Gospel according to Matthew, ch. 3 (King James Version)
Hairshirts are, well, shirts made of hair; usually of goat's hair, but you mustn't put the soft luxury of cashmere into your mind. Imagine instead a burlap T‑shirt, except much rougher. If in antiquity haircloth was just a rough material of very practical use to fishermen (see the article Cilicium of Smith's Dictionary of Greek and Roman Antiquities), by the 4c A.D. we find it being worn by ascetics, usually beneath their street clothes; for the rich Christian especially, this uncomfortable underwear was an ideal way of identifying with the poor without letting it show, and thus avoiding the sin of vainglory: letting people know how virtuous we are — an abidingly human sin still today, to judge from the signs I see on people's lawns. And though there is no scriptural justification for the wearing of hairshirts, a connection was made early on with the example of John the Baptist, and emphasized by the Capuchin order to which S. Giuseppe belonged.

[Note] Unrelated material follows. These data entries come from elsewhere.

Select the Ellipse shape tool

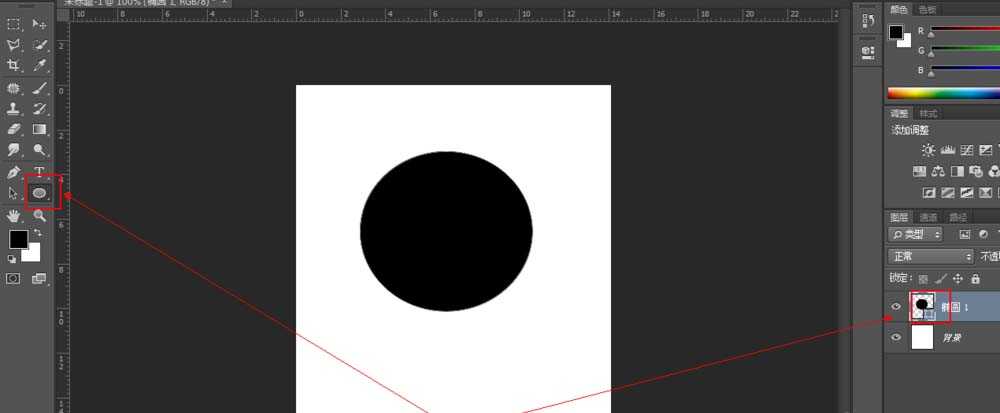[x=40, y=192]
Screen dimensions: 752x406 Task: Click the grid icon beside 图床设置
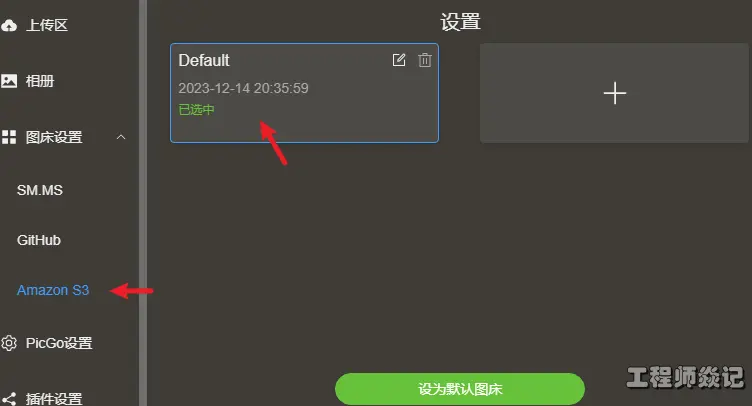click(9, 137)
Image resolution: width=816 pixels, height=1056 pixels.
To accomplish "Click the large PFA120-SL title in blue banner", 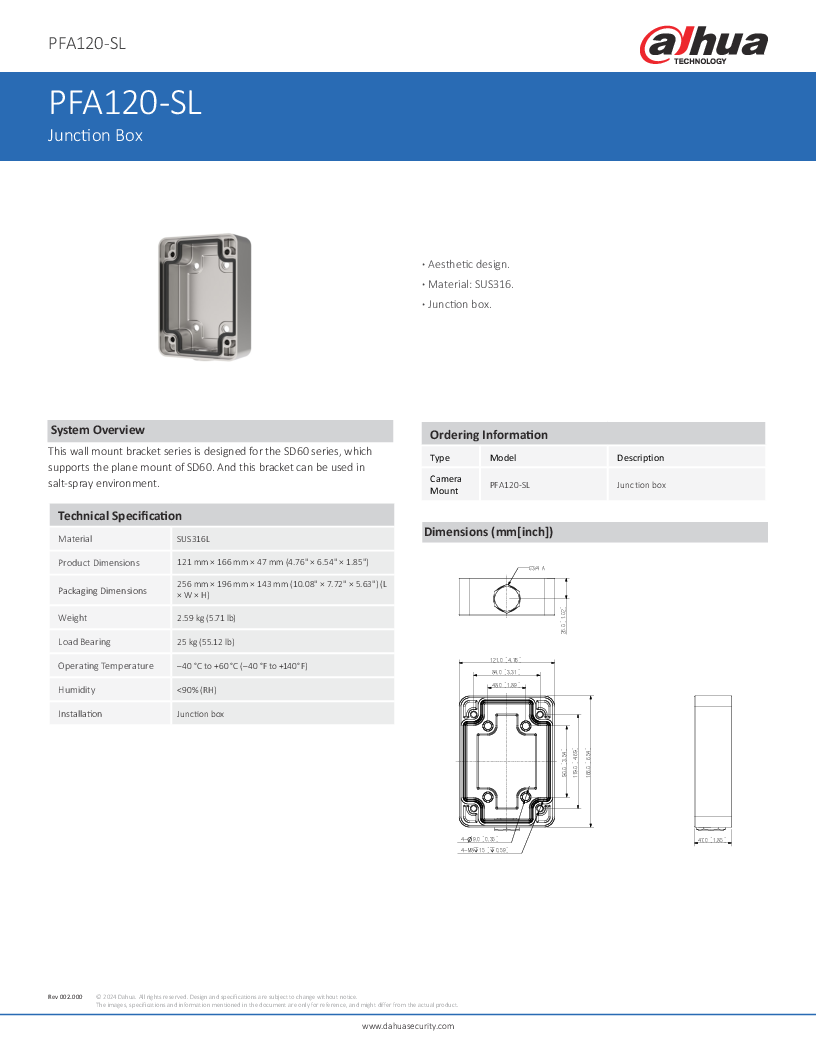I will point(125,103).
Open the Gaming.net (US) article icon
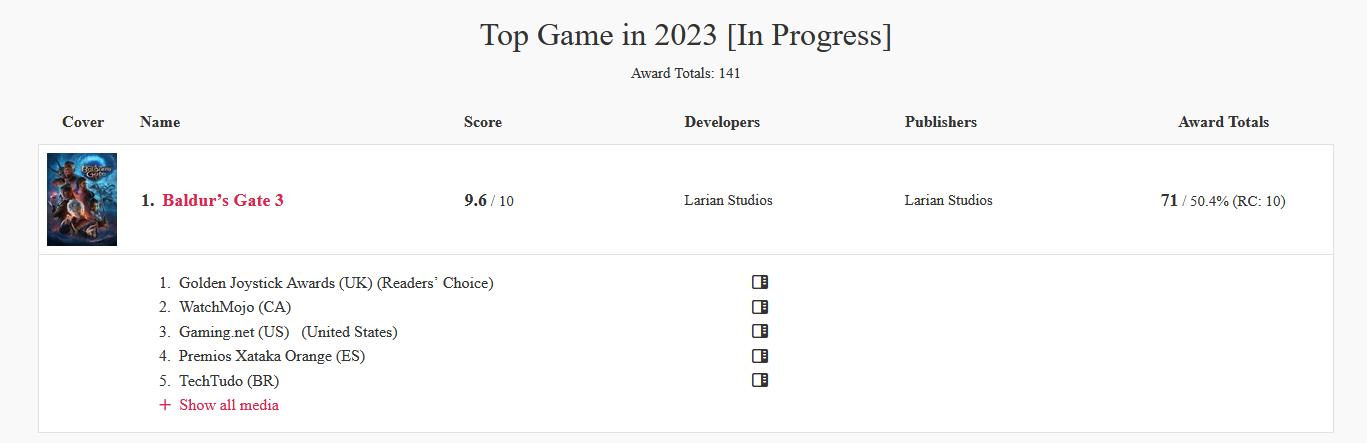The image size is (1367, 443). [760, 331]
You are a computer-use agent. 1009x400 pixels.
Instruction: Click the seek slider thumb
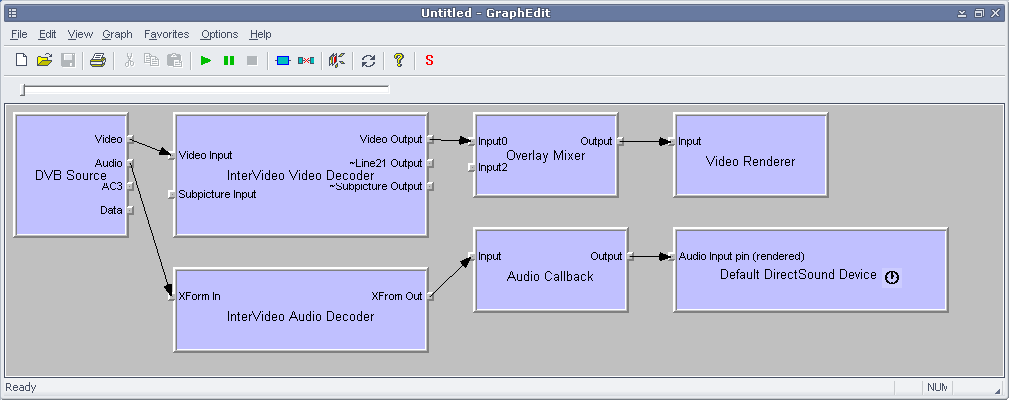tap(23, 90)
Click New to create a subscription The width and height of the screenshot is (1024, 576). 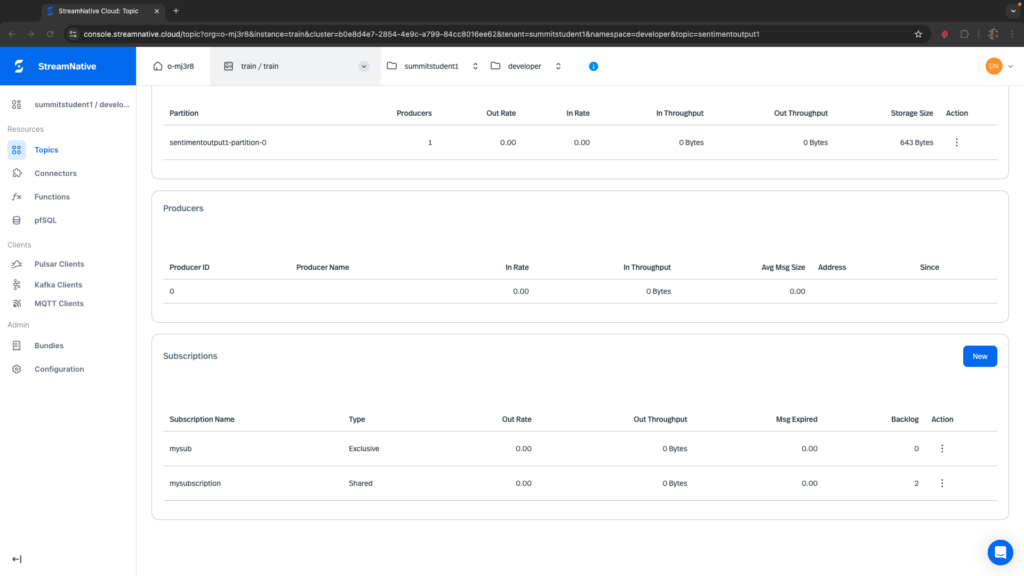coord(979,356)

Mind you, things are never as simple as they seem, and sure enough, the easy English quote from the KJV is misleading: it's uncertain whether John wore a garment of hair or of skin, which the translators of the Authorized Version curiously confirm by rendering the identical Greek word as "hair" in Matthew, but "skin" in Mark 1:6. Those inclined to delve into this might start profitably with a clear outline of the question as presented by Sir Thomas Browne in Pseudodoxia Epidemica V.15.

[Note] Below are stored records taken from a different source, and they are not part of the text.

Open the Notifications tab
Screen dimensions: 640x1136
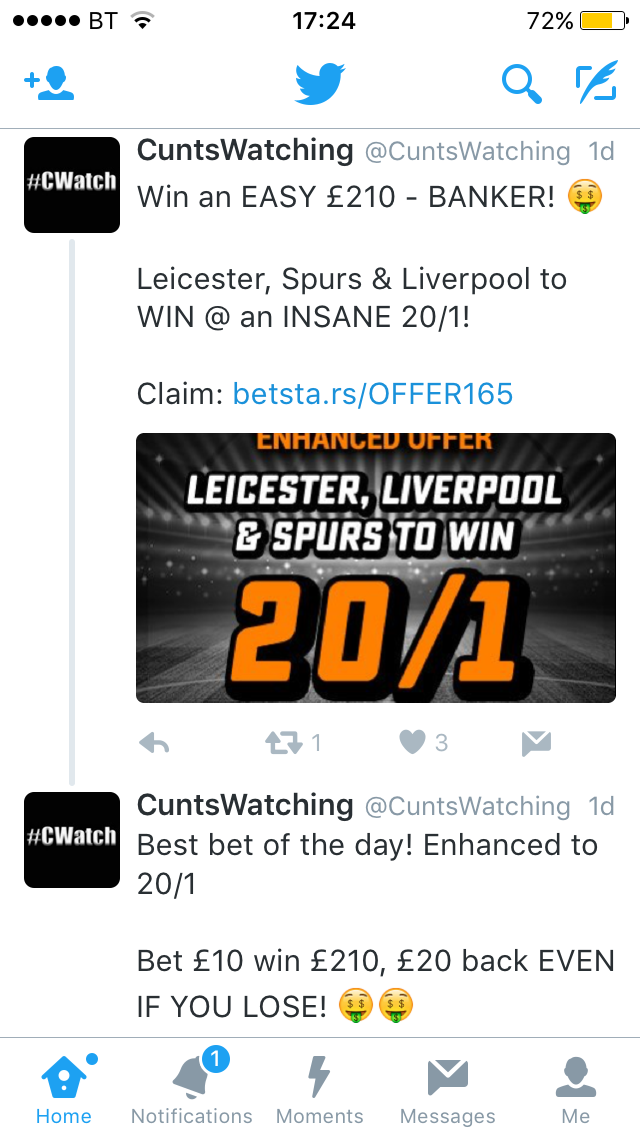(x=191, y=1088)
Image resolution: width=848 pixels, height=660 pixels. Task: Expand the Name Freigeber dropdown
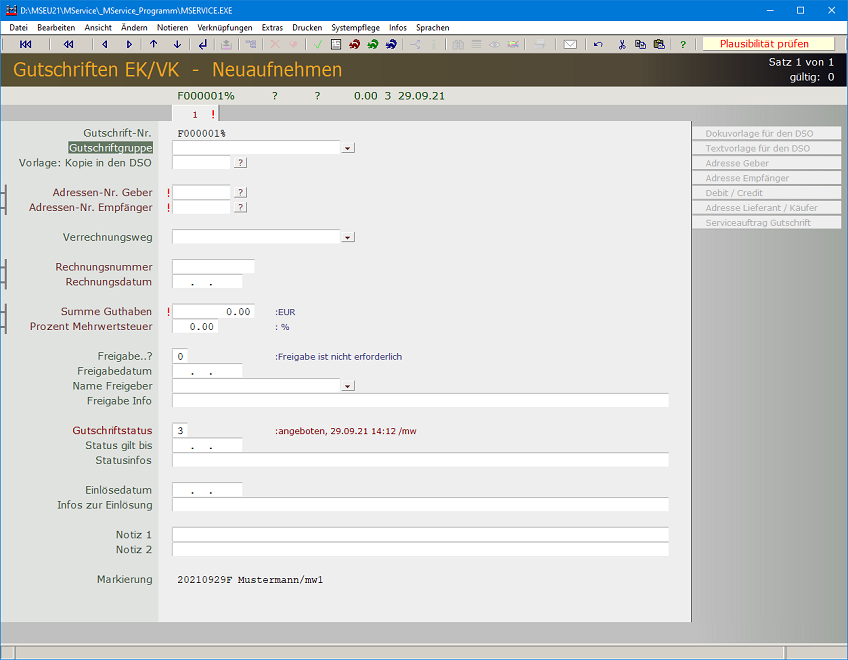coord(347,386)
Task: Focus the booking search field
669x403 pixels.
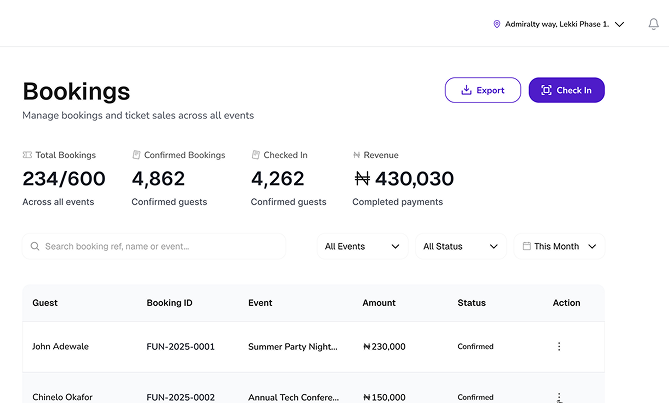Action: 160,246
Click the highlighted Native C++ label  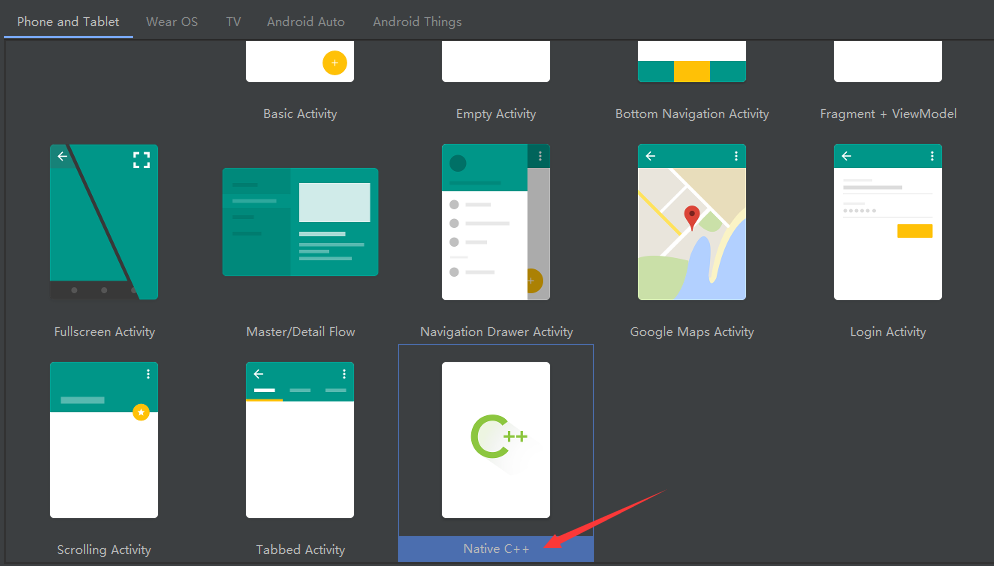click(496, 549)
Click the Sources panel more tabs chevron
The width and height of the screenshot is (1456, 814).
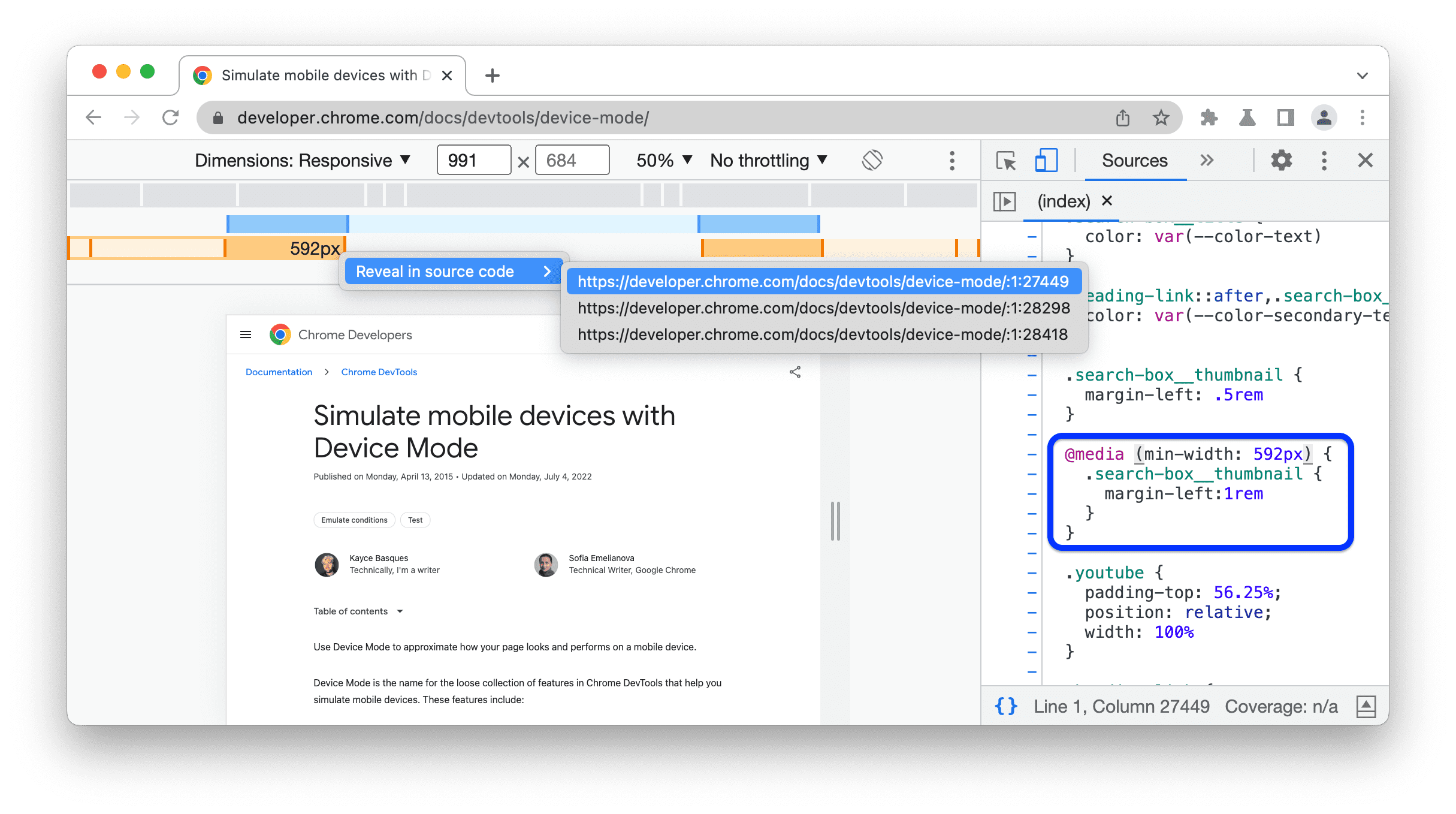tap(1208, 160)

A very practical motivation might also be involved. S. Giuseppe firmly identified with his own working-class people and by the end of his life had acquired the robust common sense that has characterized so many great saints; he may have shared St. Rita's take on the matter. (She lived and died in Cascia, by the way, the next largish town on the main road, about 20 km NNE of Leonessa.)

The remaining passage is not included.